Root-Knot Nematode Prevention

  1. Low tech and easy soil solarization can reduce the nematode population and has the added benefit of eliminating weeds. Lay a transparent plastic sheet over moist soil in the planting bed and anchor the sheeting with bricks or boards. Leave it for 6 to 12 weeks (the warmer the outside temperature, the less time it takes).

  2. Plant resistant varieties such as Park’s Whopper Improved, Better Boy, Celebrity (large varieties) or Supersweet or Golden Cherry (small fruit) there are many other resistant varieties. Look for VFN on the tag. Plants carrying this designation will be resistant to Fusarium wilt and root knot nematodes.

  3. Practice integrated pest management techniques and destroy all plant debris after harvest. Destroy any infected plants as soon as you see them and don’t use pond or ditch water for irrigation because it may contain harmful nematodes. Rotate your plants and remember to rotate all of a similar variety. For example, tomatoes are nightshades so you should rotate all nightshades (peppers, eggplants).

  4. Reduce stress on your plants by providing enough water and nutrients.

  5. Add organic matter to the soil.

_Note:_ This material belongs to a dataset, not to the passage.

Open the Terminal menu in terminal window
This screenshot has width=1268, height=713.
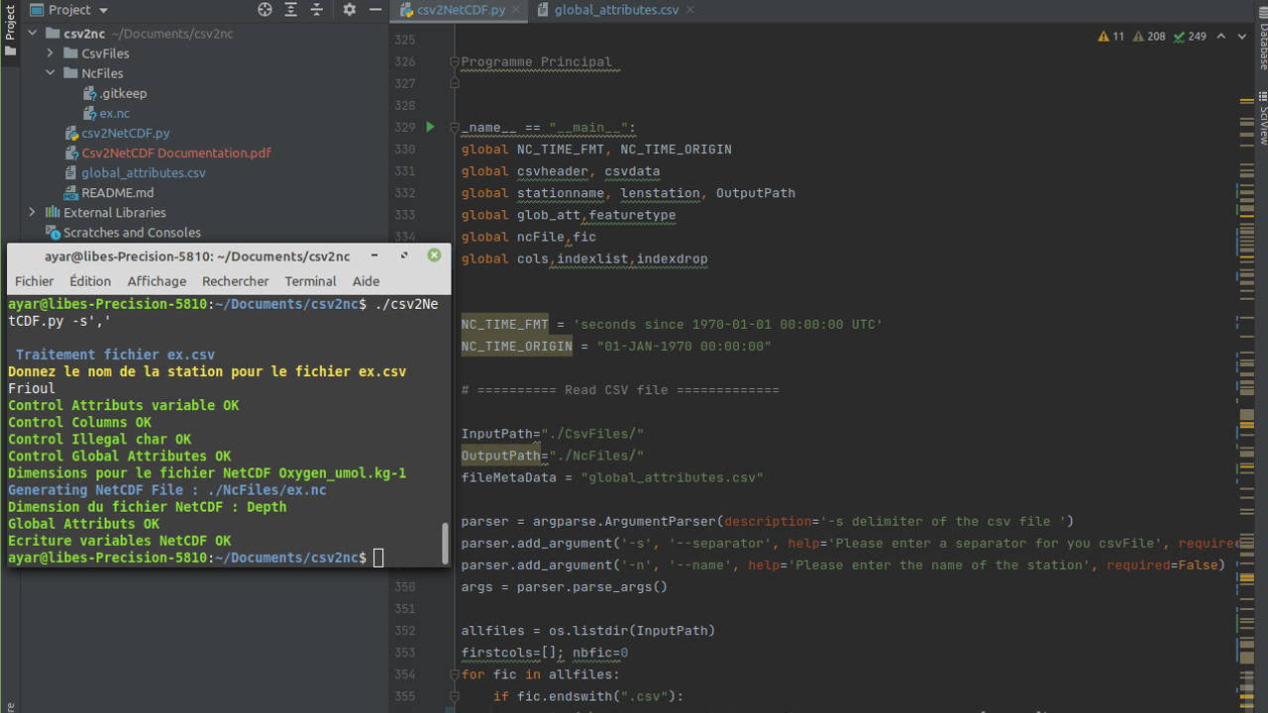point(310,281)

This will make the water and nutrients more available to the plants and healthier plants will tolerate more nematode damage!

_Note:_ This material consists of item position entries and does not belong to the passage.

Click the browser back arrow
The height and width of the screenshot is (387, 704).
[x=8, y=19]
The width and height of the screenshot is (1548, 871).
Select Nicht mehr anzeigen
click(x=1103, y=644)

  6. There are no chemical controls registered for homeowner use!

Destructive nematodes will affect other plants too and cause an overall reduction in your harvest. Good cultural control and Integrated Pest Management are your best defenses.

Comments from Other Gardeners
  • Julie says:

    I have had problems with nematodes in the past and have used all of the above listed controls. Another very important thing you must do to control and prevent nematodes is to clean up all plant debris after the growing season and to keep plant beds weed free. I do this and then cover the bed with oak leaves which I then till into the soil a month or so before planting.

  • Theresa says:

    I see that you mention several ways to prevent nematode infestation but what can you do if you get it? Is there a way to get rid of them, or do they die off when the weather gets cold in most parts of the country? I ask because this sounds like something that I would have to worry about here in Florida.

    Thanks in advance!

  • Paul Guzman says:

    What about beneficial nematodes? I work in a retail garden nursery and have sold hundreds of beneficial nematodes(they eat the bad ones). Most of our customers say they work well. I would recommend anyone who has this problem to research “beneficial nematodes for plants”.

  • Lin says:

    I am plagued with root knot nematodes in my raised beds. I believe they arrived in the very sandy “topsoil” I ordered and added to the beds.
    I tried solarizing one year with good effect, but they returned the following year, and are spreading. I have obtained some thyme oil concentrate to apply as a drench in spring, and am again solarizing. Would it help to pour boiling water onto areas of slight infestation, to keep the worms from spreading throughout the beds?

  • Deanie Edwards says:

    I too have had a terrible experience with nematodes. I tried the beneficial nematodes, but it came a cold spell and it did not work. I visited with my county agent and he told me to try planting cereal elbon rye grass. I did plant it and I have a nice crop of it. My plot is 20 x 30 feet. When it dies he said to plow it under. It is supposed to attract the nematodes. I will be anxious to find out. I had nematodes in the okra, squash and tomatoes last year. Beastly little critters.